Received Oct 23, 1997; accepted May 4, 1998.

Mona Saraiya*, Dagger , Florina Serbanescu*, §, Roger Rochat*, §, Cynthia J. Berg*, Solomon Iyasu*, and Paul M. Gargiullo*

From the * Division of Reproductive Health, National Center for Chronic Disease Prevention and Health Promotion and Dagger  Epidemic Intelligence Service, Epidemiology Program Office, Centers for Disease Control and Prevention, Atlanta Georgia; and § Perinatal Epidemiology Unit, Epidemiology and Prevention Branch, Division of Public Health, Georgia Department of Human Resources, Atlanta, Georgia.

Background.  In recent years, the prone sleeping position has emerged as the strongest modifiable risk factor for sudden infant death syndrome, the leading cause of infant mortality between 1 month and 1 year of age in the United States. Since April 1992, sudden infant death syndrome risk-reduction strategies have included the promotion of the back or side sleeping position (nonprone) for healthy infants younger than 1 year of age. Most recently, the back position has been advocated as the best sleeping position and the side position as an alternative.

Methods.  To evaluate trends in prevalence of the prone position from 1990 to 1995, we used data available from the Georgia Women's Health Survey, a random digit-dialed telephone survey of 3130 women 15 to 44 years of age. We examined the position in which women put their infant to sleep in the first 2 months of life for their most recent live birth (N = 868) and determined independent predictors of prone sleep position among women who consistently used the prone or the back/side position (n = 636) using multiple logistic regression.

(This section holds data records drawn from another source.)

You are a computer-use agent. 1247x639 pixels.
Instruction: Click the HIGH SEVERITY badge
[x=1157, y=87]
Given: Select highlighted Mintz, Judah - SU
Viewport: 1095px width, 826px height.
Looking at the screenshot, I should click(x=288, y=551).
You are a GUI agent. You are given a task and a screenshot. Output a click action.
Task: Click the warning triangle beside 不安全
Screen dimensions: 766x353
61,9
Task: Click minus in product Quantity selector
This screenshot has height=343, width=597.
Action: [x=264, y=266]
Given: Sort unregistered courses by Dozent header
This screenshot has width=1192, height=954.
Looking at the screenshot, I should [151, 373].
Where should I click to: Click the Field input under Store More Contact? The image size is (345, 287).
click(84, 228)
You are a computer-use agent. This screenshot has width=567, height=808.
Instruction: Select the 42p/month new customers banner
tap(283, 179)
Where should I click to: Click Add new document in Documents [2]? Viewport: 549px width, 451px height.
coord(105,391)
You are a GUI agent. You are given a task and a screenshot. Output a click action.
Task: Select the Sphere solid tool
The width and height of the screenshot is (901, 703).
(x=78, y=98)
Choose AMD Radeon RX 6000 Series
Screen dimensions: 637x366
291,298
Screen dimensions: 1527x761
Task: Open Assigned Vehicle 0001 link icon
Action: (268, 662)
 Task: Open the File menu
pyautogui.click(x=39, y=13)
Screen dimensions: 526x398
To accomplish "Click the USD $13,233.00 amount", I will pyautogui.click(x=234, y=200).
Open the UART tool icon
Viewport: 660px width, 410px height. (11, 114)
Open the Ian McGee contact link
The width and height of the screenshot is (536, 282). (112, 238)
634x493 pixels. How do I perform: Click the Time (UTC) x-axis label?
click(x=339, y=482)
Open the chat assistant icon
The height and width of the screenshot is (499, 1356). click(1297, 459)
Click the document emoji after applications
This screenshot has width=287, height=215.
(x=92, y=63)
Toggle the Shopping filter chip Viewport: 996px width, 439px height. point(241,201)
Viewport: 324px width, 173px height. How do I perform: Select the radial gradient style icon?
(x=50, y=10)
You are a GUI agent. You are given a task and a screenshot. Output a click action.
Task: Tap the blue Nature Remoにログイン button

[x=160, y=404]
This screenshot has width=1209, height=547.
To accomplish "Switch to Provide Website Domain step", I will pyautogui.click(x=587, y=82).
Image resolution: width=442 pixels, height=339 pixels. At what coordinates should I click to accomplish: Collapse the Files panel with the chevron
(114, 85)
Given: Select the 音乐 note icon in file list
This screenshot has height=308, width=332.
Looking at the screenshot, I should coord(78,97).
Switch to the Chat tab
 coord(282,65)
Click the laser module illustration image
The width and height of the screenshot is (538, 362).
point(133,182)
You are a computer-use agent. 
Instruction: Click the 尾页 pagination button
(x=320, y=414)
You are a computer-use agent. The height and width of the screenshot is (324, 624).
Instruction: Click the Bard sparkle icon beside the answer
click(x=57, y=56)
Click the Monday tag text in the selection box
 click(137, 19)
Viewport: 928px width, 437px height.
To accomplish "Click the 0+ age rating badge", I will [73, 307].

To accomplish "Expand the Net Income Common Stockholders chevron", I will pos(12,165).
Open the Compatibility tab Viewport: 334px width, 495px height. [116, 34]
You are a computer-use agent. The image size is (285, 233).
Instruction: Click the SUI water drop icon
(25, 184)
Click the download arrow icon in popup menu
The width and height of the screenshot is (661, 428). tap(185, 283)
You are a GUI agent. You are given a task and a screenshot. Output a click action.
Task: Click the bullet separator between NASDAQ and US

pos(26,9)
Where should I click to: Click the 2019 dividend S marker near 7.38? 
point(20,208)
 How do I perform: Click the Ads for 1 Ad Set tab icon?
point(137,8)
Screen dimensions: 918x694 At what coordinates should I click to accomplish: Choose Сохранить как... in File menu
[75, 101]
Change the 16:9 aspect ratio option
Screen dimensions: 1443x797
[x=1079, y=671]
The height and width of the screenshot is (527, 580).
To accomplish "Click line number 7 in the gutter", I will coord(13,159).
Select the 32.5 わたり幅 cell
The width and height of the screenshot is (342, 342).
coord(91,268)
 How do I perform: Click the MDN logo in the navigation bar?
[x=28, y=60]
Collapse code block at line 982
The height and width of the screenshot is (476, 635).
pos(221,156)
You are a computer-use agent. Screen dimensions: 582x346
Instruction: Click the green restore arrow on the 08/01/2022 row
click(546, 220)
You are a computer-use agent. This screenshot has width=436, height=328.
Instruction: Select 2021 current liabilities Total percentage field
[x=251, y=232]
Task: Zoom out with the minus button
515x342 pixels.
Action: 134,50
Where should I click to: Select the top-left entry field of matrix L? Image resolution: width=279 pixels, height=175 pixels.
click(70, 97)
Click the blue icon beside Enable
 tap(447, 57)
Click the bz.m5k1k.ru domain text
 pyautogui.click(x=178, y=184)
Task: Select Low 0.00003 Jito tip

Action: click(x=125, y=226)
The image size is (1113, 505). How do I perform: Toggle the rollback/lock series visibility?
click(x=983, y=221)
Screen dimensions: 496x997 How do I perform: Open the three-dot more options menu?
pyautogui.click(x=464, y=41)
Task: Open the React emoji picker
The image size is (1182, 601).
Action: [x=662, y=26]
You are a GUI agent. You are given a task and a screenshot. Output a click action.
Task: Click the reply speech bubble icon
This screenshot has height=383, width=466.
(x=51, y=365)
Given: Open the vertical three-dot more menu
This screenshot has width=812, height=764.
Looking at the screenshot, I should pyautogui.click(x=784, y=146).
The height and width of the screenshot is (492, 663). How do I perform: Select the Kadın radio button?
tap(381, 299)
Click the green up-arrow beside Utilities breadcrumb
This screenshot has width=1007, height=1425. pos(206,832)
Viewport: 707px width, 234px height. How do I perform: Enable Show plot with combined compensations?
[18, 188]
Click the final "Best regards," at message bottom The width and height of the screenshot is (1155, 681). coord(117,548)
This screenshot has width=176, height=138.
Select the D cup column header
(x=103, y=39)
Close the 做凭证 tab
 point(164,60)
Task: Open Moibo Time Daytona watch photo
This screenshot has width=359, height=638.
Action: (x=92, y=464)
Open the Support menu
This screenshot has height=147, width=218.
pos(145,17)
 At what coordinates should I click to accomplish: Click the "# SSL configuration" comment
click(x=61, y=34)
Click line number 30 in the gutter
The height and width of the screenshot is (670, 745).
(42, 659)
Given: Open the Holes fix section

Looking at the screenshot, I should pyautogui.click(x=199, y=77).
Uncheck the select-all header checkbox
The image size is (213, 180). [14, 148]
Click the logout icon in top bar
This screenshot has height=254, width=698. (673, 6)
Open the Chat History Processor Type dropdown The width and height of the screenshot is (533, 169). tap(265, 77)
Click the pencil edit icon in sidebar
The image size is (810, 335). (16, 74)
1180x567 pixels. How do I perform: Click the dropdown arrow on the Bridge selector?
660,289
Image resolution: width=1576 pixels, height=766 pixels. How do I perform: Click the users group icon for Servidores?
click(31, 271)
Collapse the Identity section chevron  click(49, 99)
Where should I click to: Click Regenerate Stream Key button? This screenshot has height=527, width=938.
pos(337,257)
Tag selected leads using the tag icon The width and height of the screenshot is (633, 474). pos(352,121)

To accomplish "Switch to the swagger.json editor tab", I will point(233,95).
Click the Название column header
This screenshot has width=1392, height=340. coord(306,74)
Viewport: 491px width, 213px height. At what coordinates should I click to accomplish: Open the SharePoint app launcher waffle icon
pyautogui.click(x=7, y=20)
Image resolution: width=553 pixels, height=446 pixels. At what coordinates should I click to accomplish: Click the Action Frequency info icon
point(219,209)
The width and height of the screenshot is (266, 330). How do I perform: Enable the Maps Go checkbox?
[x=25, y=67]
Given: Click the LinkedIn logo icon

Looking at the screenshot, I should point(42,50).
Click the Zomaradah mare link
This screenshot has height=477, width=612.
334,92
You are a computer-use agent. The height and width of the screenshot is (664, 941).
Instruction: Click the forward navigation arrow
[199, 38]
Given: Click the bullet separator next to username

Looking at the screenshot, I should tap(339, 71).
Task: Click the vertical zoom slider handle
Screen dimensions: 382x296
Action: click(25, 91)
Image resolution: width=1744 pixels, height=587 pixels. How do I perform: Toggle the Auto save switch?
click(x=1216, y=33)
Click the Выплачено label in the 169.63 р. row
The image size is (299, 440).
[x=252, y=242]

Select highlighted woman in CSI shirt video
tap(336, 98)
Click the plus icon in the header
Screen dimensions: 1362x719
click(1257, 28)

Results.  The prevalence of mothers who put their infant to sleep in the prone position significantly decreased, from 49% in 1990 to 15% in 1995. This decrease is primarily attributable to a major shift to the side position rather than to the back. Using multiple logistic regression, we found the prone sleeping position to be significantly higher among women who entered prenatal care after the first trimester (odds ratio [OR], 3.6; 95% confidence interval [CI], 1.4-9.2), were black (OR, 2.1; 95% CI, 1.4-3.1), had less than a high school education (OR, 2.2; 95% CI, 1.4-3.4), and were living in rural Georgia (OR, 1.9; 95% CI, 1.3-2.7). For the period after April 1992, women who had previous children were 2.6 (OR, 95% CI, 1.7-4.1) times more likely to use the prone sleep position than were first-time mothers.

Conclusions.  The prevalence of the use of the prone sleep position for infants decreased significantly over the study period. This decrease coincided with national efforts to promote the back or side sleeping position. Increased efforts should target groups who are more likely to use the prone position to attain the national goal of <= 10% of prone position prevalence by the year 2000, with emphasis on placing the infant on the back.  Key words:  SIDS, sudden infant death syndrome, epidemiology, prone sleep position.